As I mention in the second workbook willpower is like a muscle that must be conditioned. Some of us are born with greater reserves of willpower then others are, and certainly as we navigate through our days, we use up this resource. If you are struggling with depression, anxiety, anger or addiction issues then your reserves will be low, especially if you are fighting triggers all day.
However, I’d like to encourage you to begin thinking in 15-minute increments and we are focusing here on the little things that have been left undone. Fifteen minutes is a perfect amount of time to challenge ourselves to get things done even when we don’t feel like it.
I have no doubt that there are countless things that you do in the course of a day that you just don’t feel like doing. But you do them anyway, and the reason you do them is either to avoid pain or gain pleasure. Take a minute now and think of at least 5 things you do on a daily basis, that you do not feel like doing, and then ask yourself if you do these things to gain pleasure or avoid pain. The answers will provide you with important insights.
The problem is that avoiding the little things provides short term relief. We all want relief! But the little things weigh on our mind, drain willpower and interfere with clear creative thinking. We put things off rather than just biting the bullet and taking action. The longer we hesitate the more our momentum and desire to complete a task dwindles.
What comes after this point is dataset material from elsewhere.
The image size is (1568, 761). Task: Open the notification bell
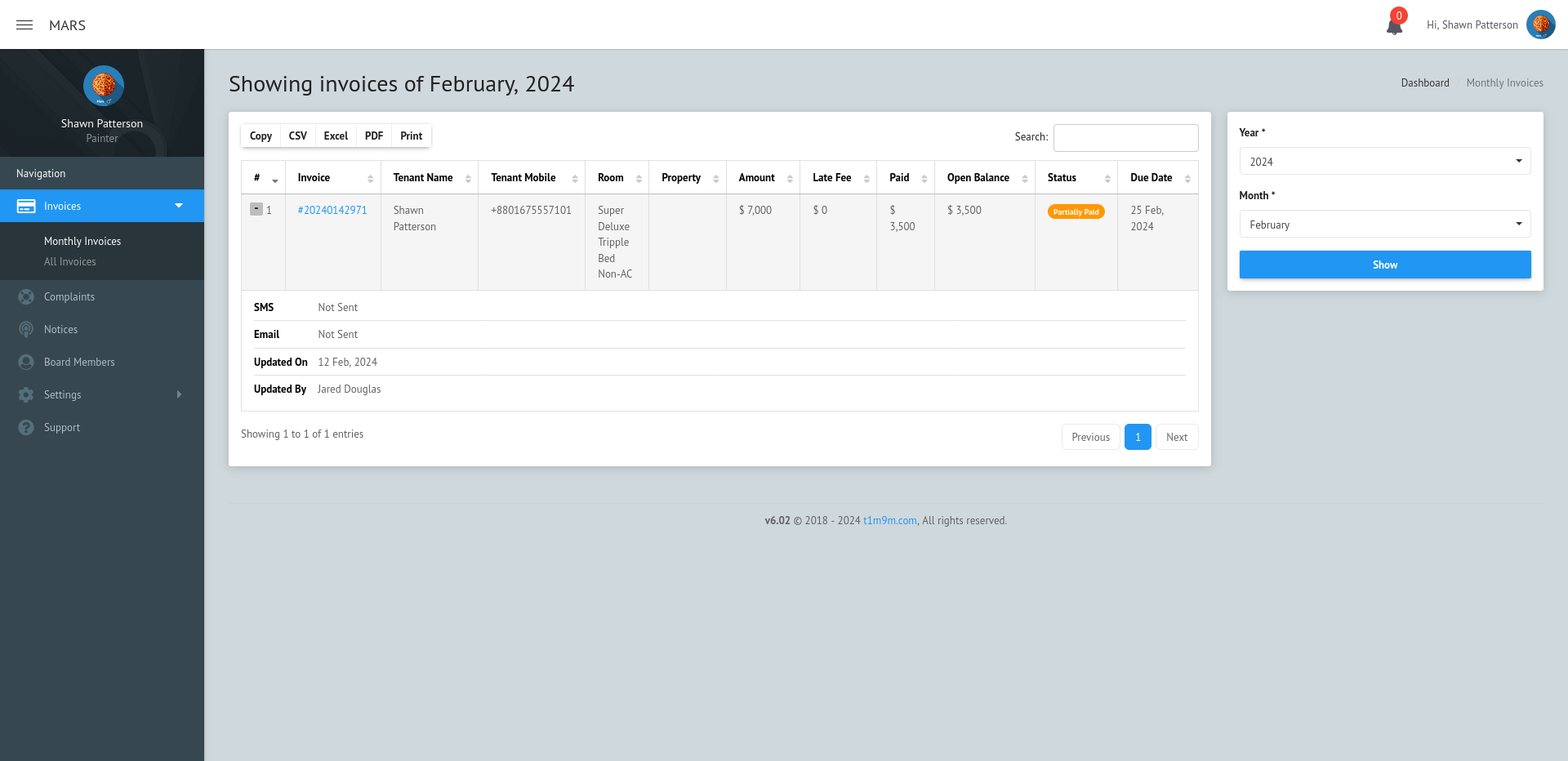click(1394, 26)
This creates unnecessary stress. To top it off, we forget how good it feels to get something taken care of.
Can you think of things that need to be done that you put off regularly? I’ll give you a few personal examples. Getting online to do my banking is a chore when really it only takes less than 10 minutes to get bills paid. Emptying the dishwasher is a chore that really only takes about five minutes. Sorting laundry and throwing in a load likely takes less than fifteen minutes. Making a call that I don’t feel like making likely takes less then fifteen minutes. Setting a timer for 15 minutes and completing these tasks always makes me feel better, freeing up mental energy for more important things.
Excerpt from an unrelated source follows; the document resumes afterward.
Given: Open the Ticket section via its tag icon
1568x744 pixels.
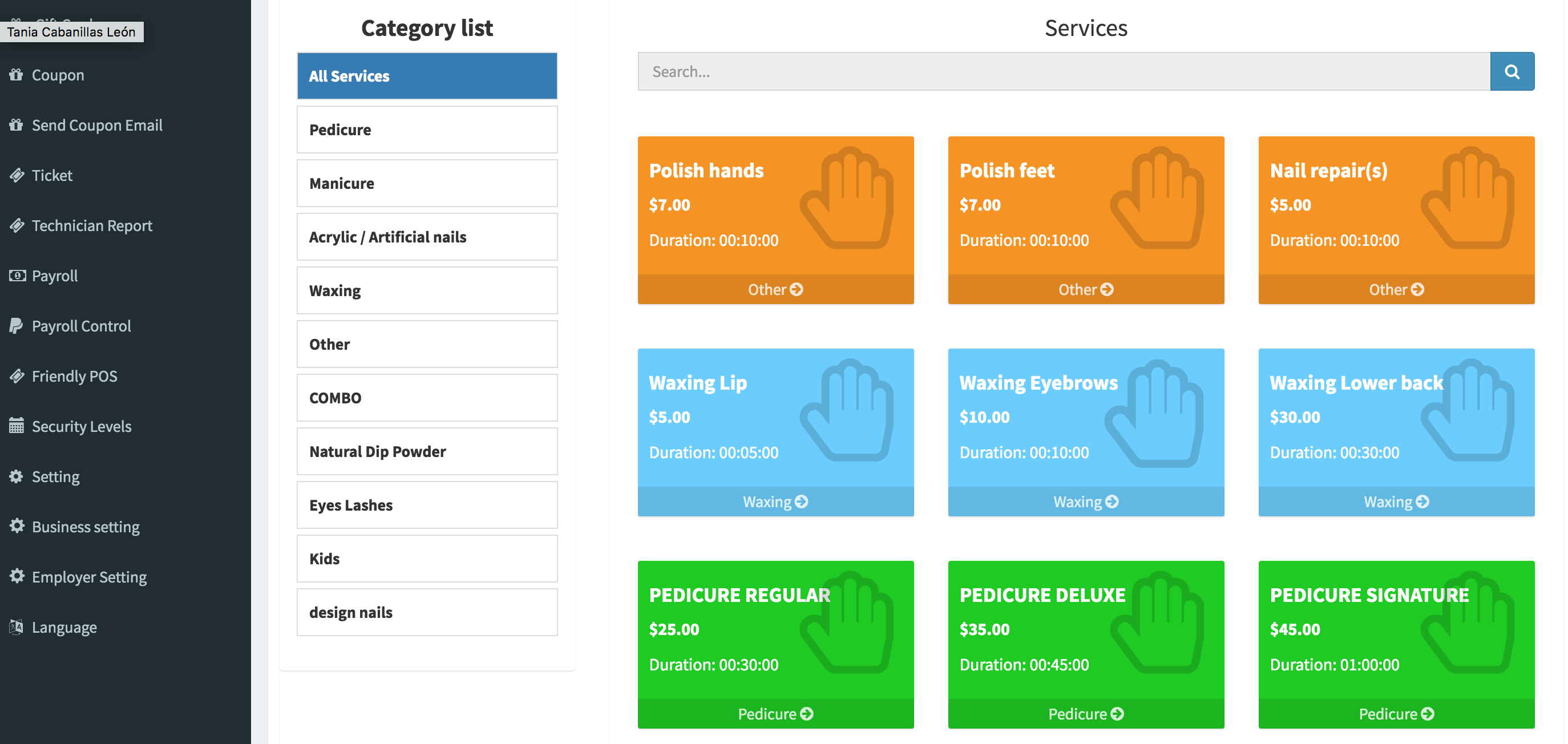Looking at the screenshot, I should 16,175.
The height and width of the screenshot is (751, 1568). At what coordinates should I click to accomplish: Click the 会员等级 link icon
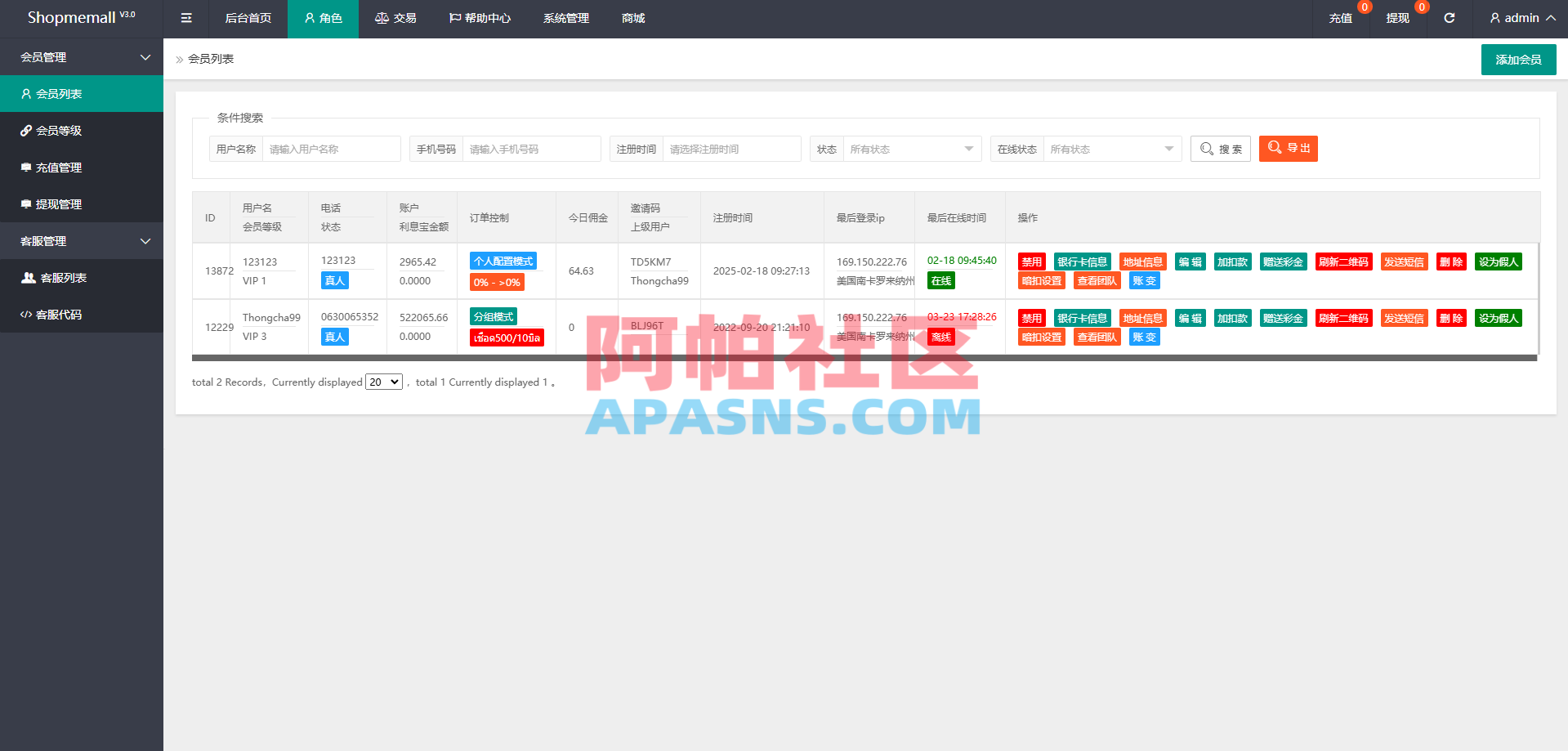pyautogui.click(x=25, y=130)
When we don’t do the little things that keep life humming along, we run the risk of either becoming overwhelmed or underwhelmed. When we are overwhelmed the little things begin to feel BIG. When we become underwhelmed it is often because we are saving our energy for simple survival.
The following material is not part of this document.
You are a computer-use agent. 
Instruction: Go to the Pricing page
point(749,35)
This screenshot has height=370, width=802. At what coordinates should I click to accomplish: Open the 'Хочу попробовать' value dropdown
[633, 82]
There is something to be said for “just do it.” We are not talking about running a marathon, writing a novel, earning a Ph.D. or building a business. We are talking about the little tasks that are left undone because we “don’t feel like it.”
Every time we let ourselves off the hook, we allow our willpower muscle to become a little flabbier. We learn to identify ourselves as lazy or ineffectual and in effect, build this into our self-concept. Then when we need it for something important is it any wonder that we waffle, analyze to death, make excuses, whine and avoid?
To be the CEO of our lives we need to take decisive action and get the little things done. Doing the little things builds up our “umph” and sets the stage for bigger more important tasks. If we are to close the GAP between where we are now and where we want to be in the future we need to learn, grow and experiment, and we must take the needs of the primitive mind into consideration. You may want to review the “how do I get there?” section in the complimentary workbook.
Let’s wrap up with 3 questions:
1. What 5 things you do on a regular basis, that you do not feel like doing? Do you do these things to gain pleasure or avoid pain?
2. What is one important “thing” that if completed, would move you forward, and would only take you 15 minutes?
3. If you did this one thing regularly what impact would that have on your willpower muscle and ultimately your goals?